John Glass, ehemals ein bewunderter Journalist, ist bequem geworden. Er hat eine reiche Frau geheiratet und sich von seinen Idealen verabschiedet. Um ihn etwas zu beschäftigen, hat ihm seine Frau ein Büro in einem New Yorker Hochhaus eingerichtet, und der Schwiegervater beauftragt ihn mit dem Schreiben seiner Biografie. Nun hat der Mann keinen ganz unproblematischen Lebenslauf.

Bill Mulholland ist CIA-Agent und Industrieller gewesen; die Chance, dass sich da schwarze Flecken auf der sauberen Weste finden, stehen gut. Glass leidet an Schreibhemmung, will sich die Arbeit leichter machen und heuert einen professionellen Rechercheur an. Der Computerfreak ist recht unsympathisch und wird John noch unsympathischer, als der in einem Telefonat die Hälfte des Buchhonorars verlangt, eine halbe Million Dollar. Am nächsten Tag liegt der Kerl tot in seinem Apartment.

=== Einträge zu Text und Elementzeigern ===
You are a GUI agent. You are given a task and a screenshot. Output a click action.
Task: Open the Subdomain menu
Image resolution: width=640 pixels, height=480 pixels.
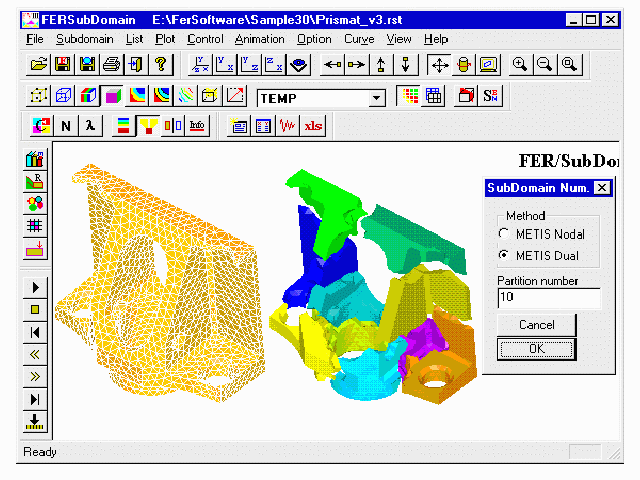pos(85,39)
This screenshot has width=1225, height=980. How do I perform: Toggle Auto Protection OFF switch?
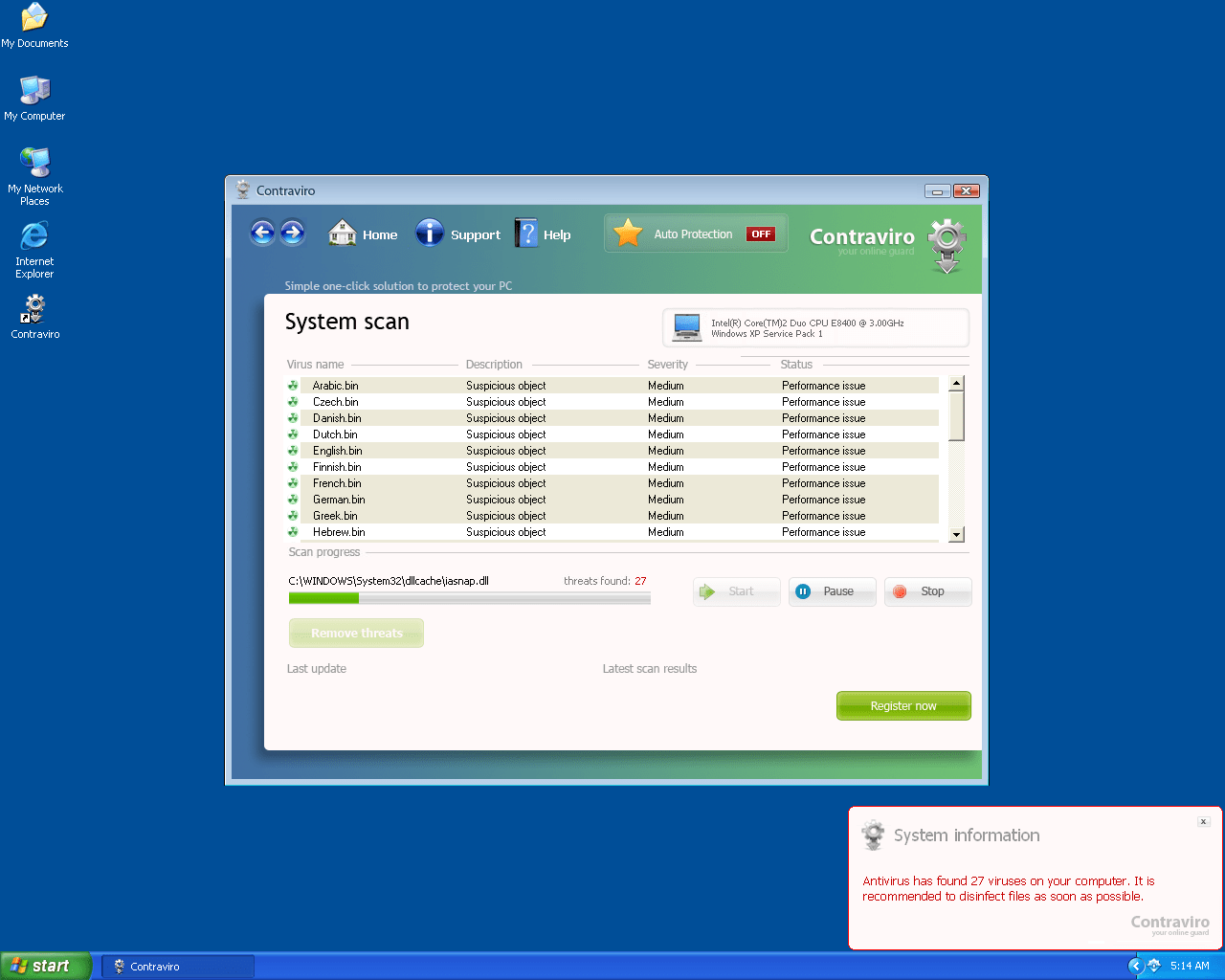(x=761, y=234)
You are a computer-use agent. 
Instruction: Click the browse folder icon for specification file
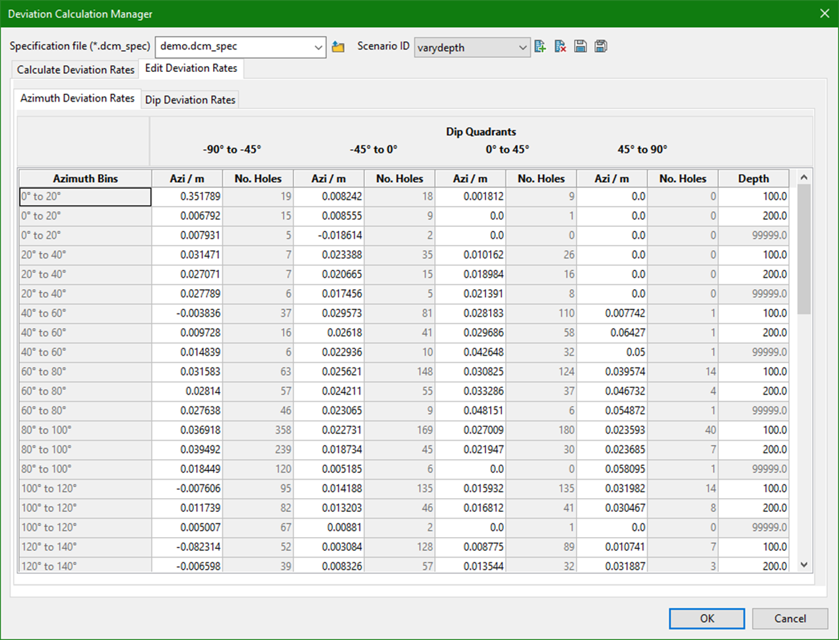tap(338, 47)
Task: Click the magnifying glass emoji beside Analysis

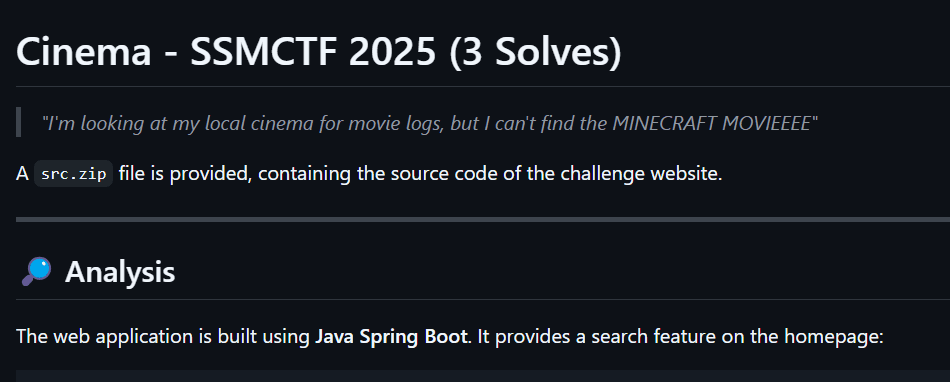Action: click(37, 272)
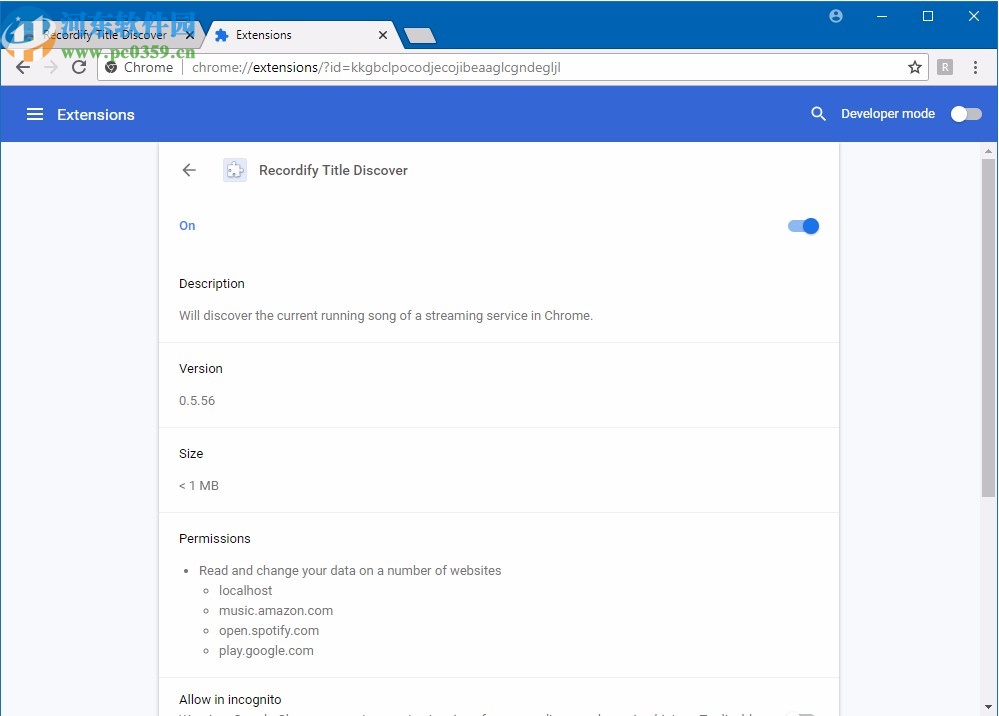Go back to the extensions list arrow

tap(189, 170)
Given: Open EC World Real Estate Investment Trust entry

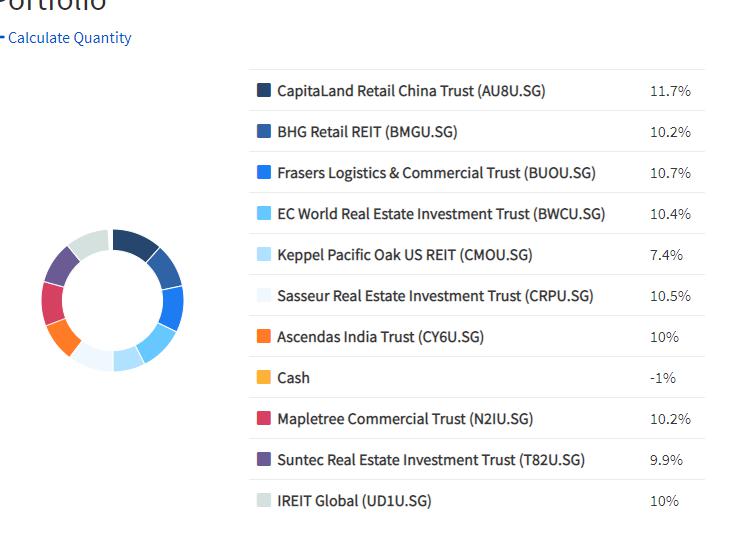Looking at the screenshot, I should 441,213.
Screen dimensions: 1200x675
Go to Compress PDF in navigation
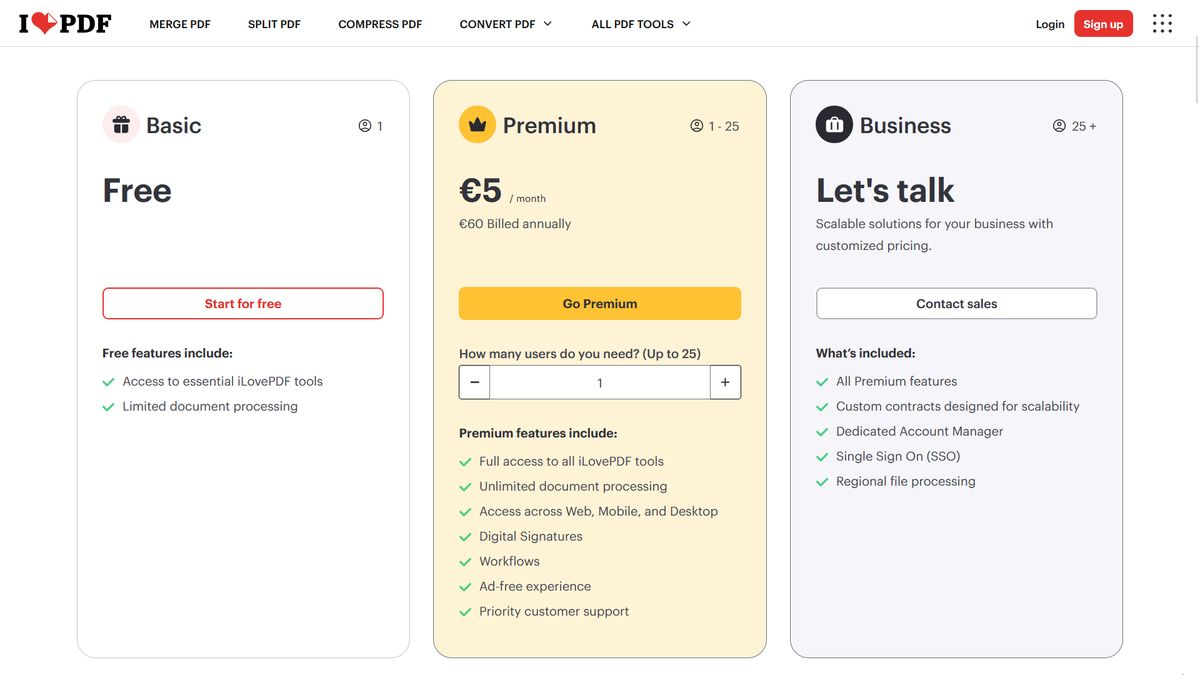(380, 24)
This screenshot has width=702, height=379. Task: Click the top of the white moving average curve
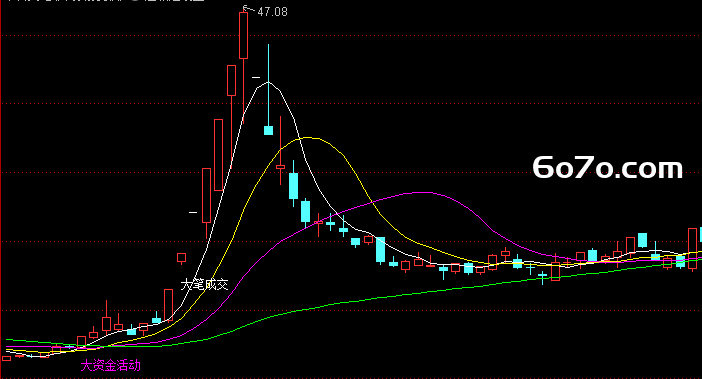[268, 82]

=== Aufgaben ===
1. Beantworte zum Text über John Glass kurz:
(a) Wer hat John Glass das Büro eingerichtet, und wo liegt es?
(b) Was ist Bill Mulholland gewesen?
(c) Welchen Betrag verlangt der Rechercheur in dem Telefonat?
2. Schreibe den Text über John Glass im Anschluss an seinen letzten Satz weiter.

=== Lösungen ===
1.
(a) Seine Frau; es liegt in einem New Yorker Hochhaus.
(b) CIA-Agent und Industrieller.
(c) Die Hälfte des Buchhonorars, eine halbe Million Dollar.

2.
Der letzte Anruf auf dem Handy zeigt die Nummer von John Glass. Benjamin Black alias John Banville entfaltet in diesem meisterlichen Text, der eher wie eine Novelle wirkt, ein giftiges Kammerspiel aus Vertuschen und Lügen. Die Kälte in den Dialogen zwischen den Eheleuten, die Abneigung Johns gegen den Stiefsohn, die mühsam gebändigte Aggression gegen den Familienpatriarchen wirken wie glimmende Zündschnüre. (Ingeborg Sperl, ALBUM - DER STANDARD/Printausgabe, 05./06.06.2010)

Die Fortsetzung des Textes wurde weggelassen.